I'm also intrigued by the possible use of DCR for setting up poles?  PRR hinted at this above as well.  I would assume that 220 Ohms means very thin wiring, which would allow lots of interleaving of windings, pie winding, interlayer insulation, all to lower capacitance? But if these old guys actually calculated specific R's and C's in the trafo equivalent model, then they could do lots of fun stuff I think.  And maybe that's the secret sauce that all these audiophiles are paying thousands for?


 
RE: the 600:600 possibility (which will take a while cuz my friend lives 2 hours away now, and I won't see him for another couple of weeks), the same calculations as above, substituting 6H for the 80H, gives me SQRT  [(6H * 10000) / 0.041H] = 1,209 turns for a 600 Ohm winding.  Wolcott says I can fit 2784 turns of #34 wire, that would fill the bobbin to max, and give 219 Ohms DCR total for both windings, with about 110 extra feet of wire, or 26 Ohms extra DCR.  So ideal wire tensioning conditions would give about 190 Ohms, or 95 Ohms per winding.  I'm pretty sure we won't hit that with hand tensioning, so we'll probably be looking at 110 Ohms or so per winding, or 110/600 = 18.3%.

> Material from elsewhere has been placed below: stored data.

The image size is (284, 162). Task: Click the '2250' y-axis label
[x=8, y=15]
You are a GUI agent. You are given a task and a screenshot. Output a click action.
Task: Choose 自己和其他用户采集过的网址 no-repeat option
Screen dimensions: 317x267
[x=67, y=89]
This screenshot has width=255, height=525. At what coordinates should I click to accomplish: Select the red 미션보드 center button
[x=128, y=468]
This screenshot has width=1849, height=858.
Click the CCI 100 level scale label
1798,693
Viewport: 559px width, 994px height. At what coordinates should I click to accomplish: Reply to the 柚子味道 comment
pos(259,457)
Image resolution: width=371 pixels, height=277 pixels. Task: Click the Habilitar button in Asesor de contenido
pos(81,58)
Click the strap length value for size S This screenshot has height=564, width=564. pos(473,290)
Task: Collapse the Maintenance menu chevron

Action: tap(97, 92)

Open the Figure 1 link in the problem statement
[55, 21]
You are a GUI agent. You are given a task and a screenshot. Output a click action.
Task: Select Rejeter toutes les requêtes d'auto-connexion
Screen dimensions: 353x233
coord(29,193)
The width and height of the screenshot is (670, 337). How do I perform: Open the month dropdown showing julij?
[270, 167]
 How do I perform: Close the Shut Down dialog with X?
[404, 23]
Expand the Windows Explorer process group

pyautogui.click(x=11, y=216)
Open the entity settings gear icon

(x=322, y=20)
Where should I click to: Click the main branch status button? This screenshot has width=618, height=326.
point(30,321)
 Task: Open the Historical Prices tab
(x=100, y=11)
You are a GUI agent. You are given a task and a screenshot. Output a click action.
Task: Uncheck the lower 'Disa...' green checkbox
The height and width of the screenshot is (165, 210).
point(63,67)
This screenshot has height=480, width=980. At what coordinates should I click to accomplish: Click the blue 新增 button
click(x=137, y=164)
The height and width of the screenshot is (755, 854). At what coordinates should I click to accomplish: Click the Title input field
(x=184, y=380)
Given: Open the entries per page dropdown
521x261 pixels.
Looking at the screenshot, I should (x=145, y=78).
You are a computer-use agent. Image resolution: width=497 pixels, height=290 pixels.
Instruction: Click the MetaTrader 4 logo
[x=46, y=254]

This is with hardly any insulation layers, so maybe go to #35, taking a further DCR hit and play with tape between layers, maybe pie winding, or other fun capacitance-lowering tricks.
 
Somehow that CJ chart still lives, it's wrong, he replaced it immediately way back when.  Yes, that's it, except 25k:250. 
 
In fact, you should take that RCA  chart out of your post so it doesn't propagate any further.
 
maybe that's the secret sauce that all these audiophiles are paying thousands for?




it was just a lot of wire



This is straying a little from the question emrr was looking to have answered but for the iron that CJ unwound there's a context to the high impedance primary that's somewhat interesting.  They are loading a triode like a voltage gain stage.  I haven't done the math or measurements yet but somewhere the lines for increased triode gain (higher pri Z) and step down loss intersect and the question is which one overcomes the other at what point.  I'm not sure how or if that applies to the numerous other (input, interstage) transformers with high DCR readings.  We may get some performance clues from the "86 interstage" thread where someone is using the Sowter repro.  Maybe someone out there has a Doc Hoyer rewind of that one or a BA6 IS who will chime in.
 
emrr said:
Somehow that CJ chart still lives, it's wrong, he replaced it immediately way back when.  Yes, that's it, except 25k:250. 
haha, CJ posted that very file (somewhat) recently, in a thread about the UA 610 output trafo.  What is this trafo from?

I took the file down, do you mind posting the correct one? Is the only mistake the impedance numbers? Turns, core, etc is all correct?

@Lassoharp:  I'm not sure I follow what you're saying (I'm thick) :) so I'll await your further analysis!